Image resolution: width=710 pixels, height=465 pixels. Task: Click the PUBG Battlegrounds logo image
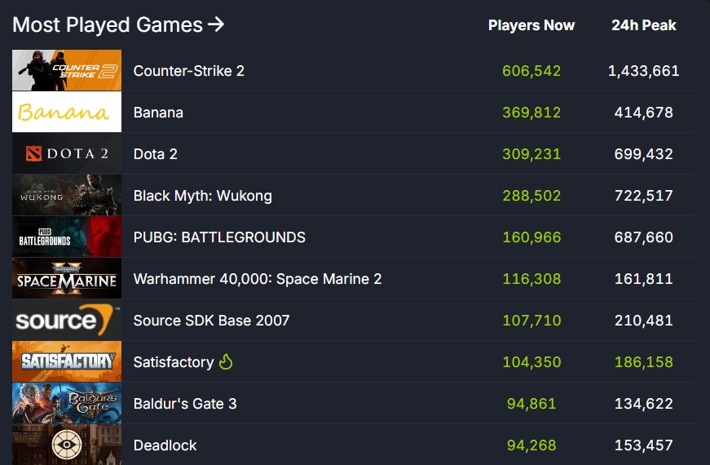67,237
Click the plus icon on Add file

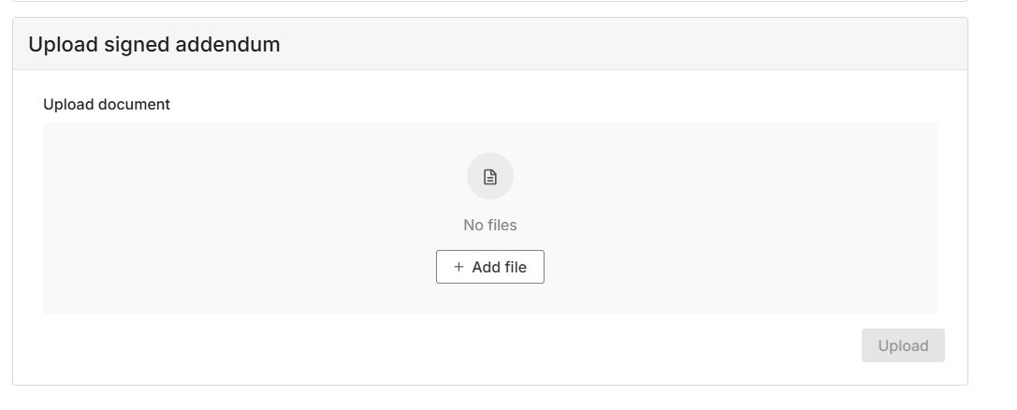(458, 267)
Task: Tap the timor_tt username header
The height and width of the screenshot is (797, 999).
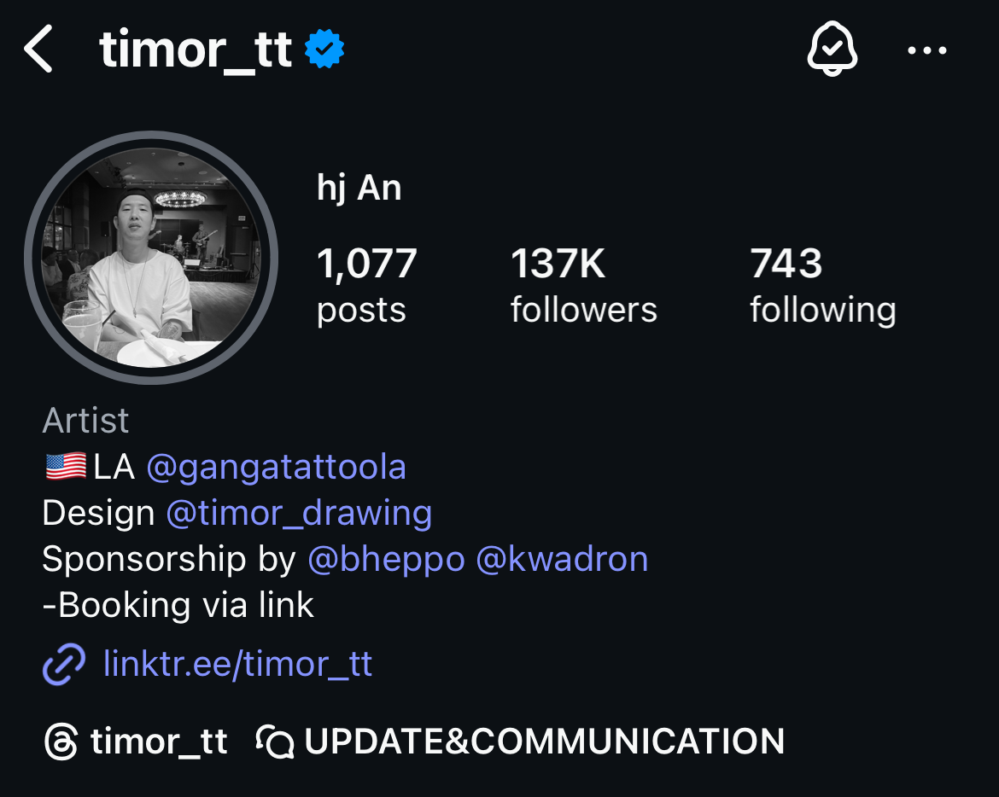Action: 196,49
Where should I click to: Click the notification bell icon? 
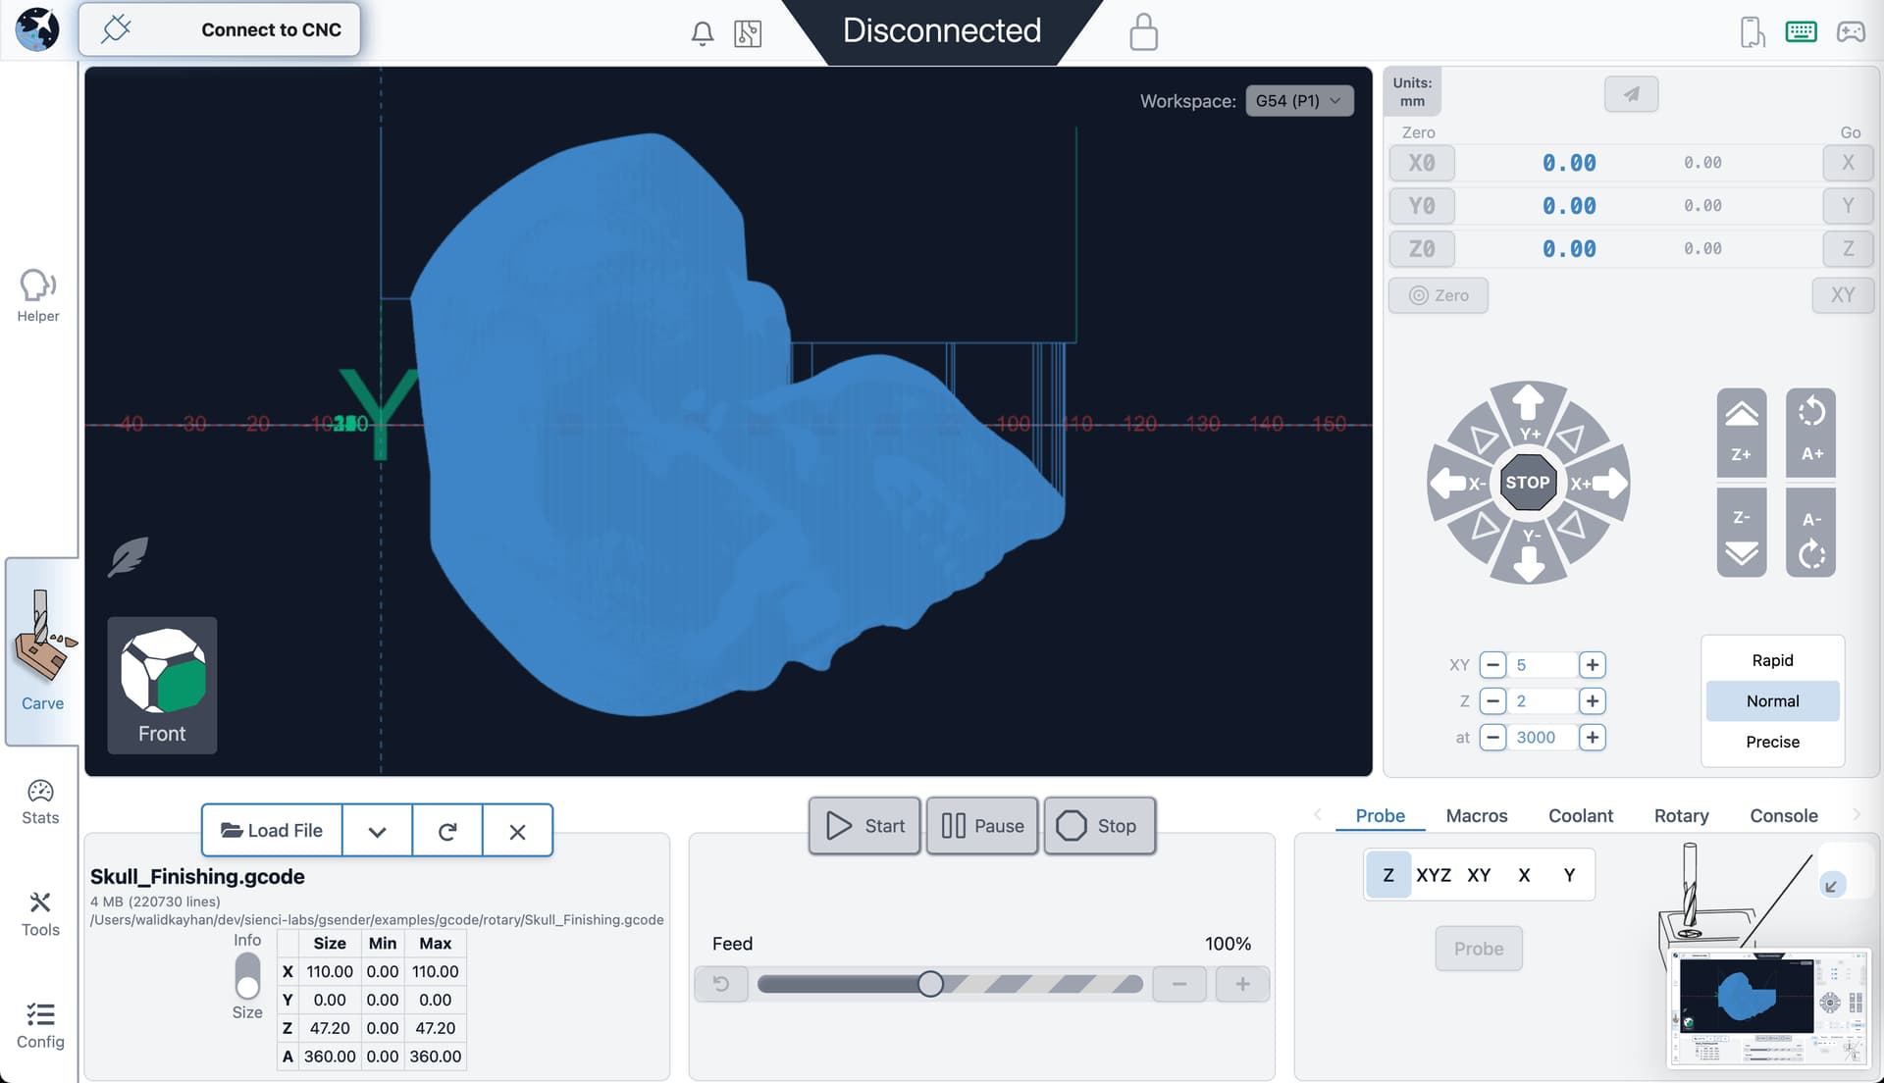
+++
■ WORK INSTRUCTIONS
Can you rewrite the text of all the items above, changing "icon" to "symbol" everywhere and leaving everything else the same? Leave out the pictures.

■ TASK ANSWER
Image resolution: width=710 pixels, height=465 pixels. Task: Click the PUBG Battlegrounds logo image
67,237
Click the plus symbol on Add file

(458, 267)
Task: Tap the timor_tt username header
The height and width of the screenshot is (797, 999).
Action: 196,49
Where should I click to: Click the notification bell symbol? 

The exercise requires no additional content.